Element lookup records
========

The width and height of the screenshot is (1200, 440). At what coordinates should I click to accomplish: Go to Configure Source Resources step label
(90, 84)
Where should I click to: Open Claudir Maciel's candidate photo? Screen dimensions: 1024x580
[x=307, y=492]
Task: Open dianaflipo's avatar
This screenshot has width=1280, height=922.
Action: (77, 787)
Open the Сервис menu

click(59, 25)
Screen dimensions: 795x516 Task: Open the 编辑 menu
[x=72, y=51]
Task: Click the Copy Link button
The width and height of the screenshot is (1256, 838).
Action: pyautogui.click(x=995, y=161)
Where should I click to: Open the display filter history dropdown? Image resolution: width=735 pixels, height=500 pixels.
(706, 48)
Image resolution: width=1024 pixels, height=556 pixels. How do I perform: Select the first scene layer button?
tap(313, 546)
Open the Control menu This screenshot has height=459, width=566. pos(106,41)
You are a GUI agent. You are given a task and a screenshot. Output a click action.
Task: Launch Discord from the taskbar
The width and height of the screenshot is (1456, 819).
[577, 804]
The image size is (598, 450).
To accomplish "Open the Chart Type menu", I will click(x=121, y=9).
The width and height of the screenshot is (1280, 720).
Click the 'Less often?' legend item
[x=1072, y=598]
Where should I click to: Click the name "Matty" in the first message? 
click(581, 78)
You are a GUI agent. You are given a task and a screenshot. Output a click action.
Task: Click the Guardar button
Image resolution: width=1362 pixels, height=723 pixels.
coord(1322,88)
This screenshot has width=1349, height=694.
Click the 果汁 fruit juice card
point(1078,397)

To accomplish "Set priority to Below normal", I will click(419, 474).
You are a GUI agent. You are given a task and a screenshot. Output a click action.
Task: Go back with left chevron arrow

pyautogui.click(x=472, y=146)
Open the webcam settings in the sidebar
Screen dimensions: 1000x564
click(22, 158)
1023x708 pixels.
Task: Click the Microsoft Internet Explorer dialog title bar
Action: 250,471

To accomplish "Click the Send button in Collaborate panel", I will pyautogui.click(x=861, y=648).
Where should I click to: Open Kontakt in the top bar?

========

* [Directions for this task]: Copy every line of the data above word for word, changing nothing.

* [Complete response]:
The width and height of the screenshot is (1200, 440). At what coordinates should I click to accomplish: Go to Configure Source Resources step label
(90, 84)
Where should I click to: Open Claudir Maciel's candidate photo? Screen dimensions: 1024x580
[x=307, y=492]
Task: Open dianaflipo's avatar
This screenshot has width=1280, height=922.
Action: (77, 787)
Open the Сервис menu

click(59, 25)
Screen dimensions: 795x516 Task: Open the 编辑 menu
[x=72, y=51]
Task: Click the Copy Link button
The width and height of the screenshot is (1256, 838).
Action: pyautogui.click(x=995, y=161)
Where should I click to: Open the display filter history dropdown? Image resolution: width=735 pixels, height=500 pixels.
(706, 48)
Image resolution: width=1024 pixels, height=556 pixels. How do I perform: Select the first scene layer button?
tap(313, 546)
Open the Control menu This screenshot has height=459, width=566. pos(106,41)
You are a GUI agent. You are given a task and a screenshot. Output a click action.
Task: Launch Discord from the taskbar
The width and height of the screenshot is (1456, 819).
[577, 804]
The image size is (598, 450).
To accomplish "Open the Chart Type menu", I will click(x=121, y=9).
The width and height of the screenshot is (1280, 720).
Click the 'Less often?' legend item
[x=1072, y=598]
Where should I click to: Click the name "Matty" in the first message? 
click(581, 78)
You are a GUI agent. You are given a task and a screenshot. Output a click action.
Task: Click the Guardar button
Image resolution: width=1362 pixels, height=723 pixels.
coord(1322,88)
This screenshot has width=1349, height=694.
Click the 果汁 fruit juice card
point(1078,397)

To accomplish "Set priority to Below normal", I will click(419, 474).
You are a GUI agent. You are given a task and a screenshot. Output a click action.
Task: Go back with left chevron arrow

pyautogui.click(x=472, y=146)
Open the webcam settings in the sidebar
Screen dimensions: 1000x564
click(22, 158)
1023x708 pixels.
Task: Click the Microsoft Internet Explorer dialog title bar
Action: 250,471

To accomplish "Click the Send button in Collaborate panel", I will pyautogui.click(x=861, y=648).
Where should I click to: Open Kontakt in the top bar?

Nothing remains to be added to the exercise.